======== ENTRIES PROVIDED ========

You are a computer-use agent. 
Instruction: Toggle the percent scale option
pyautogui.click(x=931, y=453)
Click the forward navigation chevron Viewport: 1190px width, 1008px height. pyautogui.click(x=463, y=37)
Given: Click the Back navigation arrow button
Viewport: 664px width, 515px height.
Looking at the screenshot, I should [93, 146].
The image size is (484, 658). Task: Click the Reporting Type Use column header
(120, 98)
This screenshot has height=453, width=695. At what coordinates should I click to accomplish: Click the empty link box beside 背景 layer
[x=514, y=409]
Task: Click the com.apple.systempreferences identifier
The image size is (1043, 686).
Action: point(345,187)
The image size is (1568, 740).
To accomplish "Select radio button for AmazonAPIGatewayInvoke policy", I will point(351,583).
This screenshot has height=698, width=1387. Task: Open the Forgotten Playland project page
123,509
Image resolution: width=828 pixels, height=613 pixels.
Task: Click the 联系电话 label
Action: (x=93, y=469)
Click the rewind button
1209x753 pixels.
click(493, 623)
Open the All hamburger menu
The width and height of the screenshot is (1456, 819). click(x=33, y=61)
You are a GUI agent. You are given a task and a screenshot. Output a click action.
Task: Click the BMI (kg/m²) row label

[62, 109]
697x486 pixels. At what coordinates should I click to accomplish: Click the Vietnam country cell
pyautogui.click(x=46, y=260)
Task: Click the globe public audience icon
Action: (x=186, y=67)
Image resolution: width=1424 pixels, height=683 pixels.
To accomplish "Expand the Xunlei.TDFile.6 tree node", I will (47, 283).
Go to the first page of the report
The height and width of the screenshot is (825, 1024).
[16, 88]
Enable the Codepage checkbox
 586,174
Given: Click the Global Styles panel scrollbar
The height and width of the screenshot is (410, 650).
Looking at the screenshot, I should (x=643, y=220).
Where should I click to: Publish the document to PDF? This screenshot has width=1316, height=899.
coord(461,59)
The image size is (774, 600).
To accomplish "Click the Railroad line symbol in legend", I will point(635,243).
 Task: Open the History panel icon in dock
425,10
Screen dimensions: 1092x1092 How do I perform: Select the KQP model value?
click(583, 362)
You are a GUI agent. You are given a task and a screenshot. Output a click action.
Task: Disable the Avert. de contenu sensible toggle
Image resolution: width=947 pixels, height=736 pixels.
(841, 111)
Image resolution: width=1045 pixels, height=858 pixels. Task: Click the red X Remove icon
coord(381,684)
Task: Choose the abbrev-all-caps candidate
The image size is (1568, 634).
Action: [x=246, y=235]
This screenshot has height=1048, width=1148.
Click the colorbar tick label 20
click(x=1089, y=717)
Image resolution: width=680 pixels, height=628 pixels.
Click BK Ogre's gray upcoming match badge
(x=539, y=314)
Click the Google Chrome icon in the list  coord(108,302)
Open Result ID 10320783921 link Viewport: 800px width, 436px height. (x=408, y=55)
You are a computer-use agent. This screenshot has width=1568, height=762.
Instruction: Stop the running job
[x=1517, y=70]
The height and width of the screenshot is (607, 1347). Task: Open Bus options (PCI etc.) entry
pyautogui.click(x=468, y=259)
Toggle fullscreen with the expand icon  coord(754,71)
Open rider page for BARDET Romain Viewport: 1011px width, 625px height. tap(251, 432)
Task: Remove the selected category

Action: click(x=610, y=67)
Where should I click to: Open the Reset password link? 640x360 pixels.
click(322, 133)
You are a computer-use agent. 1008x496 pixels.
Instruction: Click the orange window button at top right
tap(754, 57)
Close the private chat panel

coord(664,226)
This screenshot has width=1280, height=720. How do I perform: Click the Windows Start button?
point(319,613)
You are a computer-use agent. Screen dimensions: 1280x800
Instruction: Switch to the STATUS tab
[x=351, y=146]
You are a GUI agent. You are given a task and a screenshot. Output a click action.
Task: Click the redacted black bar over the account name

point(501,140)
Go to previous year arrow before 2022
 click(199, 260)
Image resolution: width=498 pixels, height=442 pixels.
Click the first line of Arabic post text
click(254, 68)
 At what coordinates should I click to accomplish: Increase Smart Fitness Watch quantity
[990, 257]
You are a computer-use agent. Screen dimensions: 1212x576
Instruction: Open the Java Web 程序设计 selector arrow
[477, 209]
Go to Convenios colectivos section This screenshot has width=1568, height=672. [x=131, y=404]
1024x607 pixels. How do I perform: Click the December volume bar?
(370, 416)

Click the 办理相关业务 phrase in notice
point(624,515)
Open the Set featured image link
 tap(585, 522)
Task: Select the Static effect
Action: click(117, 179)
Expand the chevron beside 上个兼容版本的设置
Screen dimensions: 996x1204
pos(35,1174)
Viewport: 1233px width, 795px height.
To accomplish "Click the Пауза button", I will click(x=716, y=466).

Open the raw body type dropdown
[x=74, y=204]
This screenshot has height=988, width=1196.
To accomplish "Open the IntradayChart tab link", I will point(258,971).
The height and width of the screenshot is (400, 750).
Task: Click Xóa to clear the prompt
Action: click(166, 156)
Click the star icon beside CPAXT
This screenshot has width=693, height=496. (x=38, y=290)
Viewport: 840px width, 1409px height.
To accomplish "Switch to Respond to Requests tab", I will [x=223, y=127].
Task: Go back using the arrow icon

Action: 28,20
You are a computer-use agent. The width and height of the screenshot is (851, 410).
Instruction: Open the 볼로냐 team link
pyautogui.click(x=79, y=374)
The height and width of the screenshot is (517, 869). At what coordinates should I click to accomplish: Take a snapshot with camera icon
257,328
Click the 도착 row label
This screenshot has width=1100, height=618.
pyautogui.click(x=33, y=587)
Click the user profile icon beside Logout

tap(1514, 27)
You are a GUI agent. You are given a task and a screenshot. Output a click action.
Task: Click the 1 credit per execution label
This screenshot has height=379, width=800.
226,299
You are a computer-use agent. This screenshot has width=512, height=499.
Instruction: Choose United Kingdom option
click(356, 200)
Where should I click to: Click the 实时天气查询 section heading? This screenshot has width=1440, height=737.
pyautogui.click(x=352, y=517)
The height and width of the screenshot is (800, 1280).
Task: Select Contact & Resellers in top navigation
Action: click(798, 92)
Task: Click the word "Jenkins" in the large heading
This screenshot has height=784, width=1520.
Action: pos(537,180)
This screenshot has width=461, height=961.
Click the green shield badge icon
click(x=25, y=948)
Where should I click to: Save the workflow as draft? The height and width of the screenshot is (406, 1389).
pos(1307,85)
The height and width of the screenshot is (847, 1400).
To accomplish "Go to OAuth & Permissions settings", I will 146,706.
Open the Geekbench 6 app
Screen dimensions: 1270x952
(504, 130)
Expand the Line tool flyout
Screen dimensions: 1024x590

========

TASK DESCRIPTION
Among the entries above, find the line with "Open the Set featured image link" and the line with "This screenshot has height=988, width=1196."; give again exactly these two lines and all lines between them.

RESULT BELOW
Open the Set featured image link
 tap(585, 522)
Task: Select the Static effect
Action: click(117, 179)
Expand the chevron beside 上个兼容版本的设置
Screen dimensions: 996x1204
pos(35,1174)
Viewport: 1233px width, 795px height.
To accomplish "Click the Пауза button", I will click(x=716, y=466).

Open the raw body type dropdown
[x=74, y=204]
This screenshot has height=988, width=1196.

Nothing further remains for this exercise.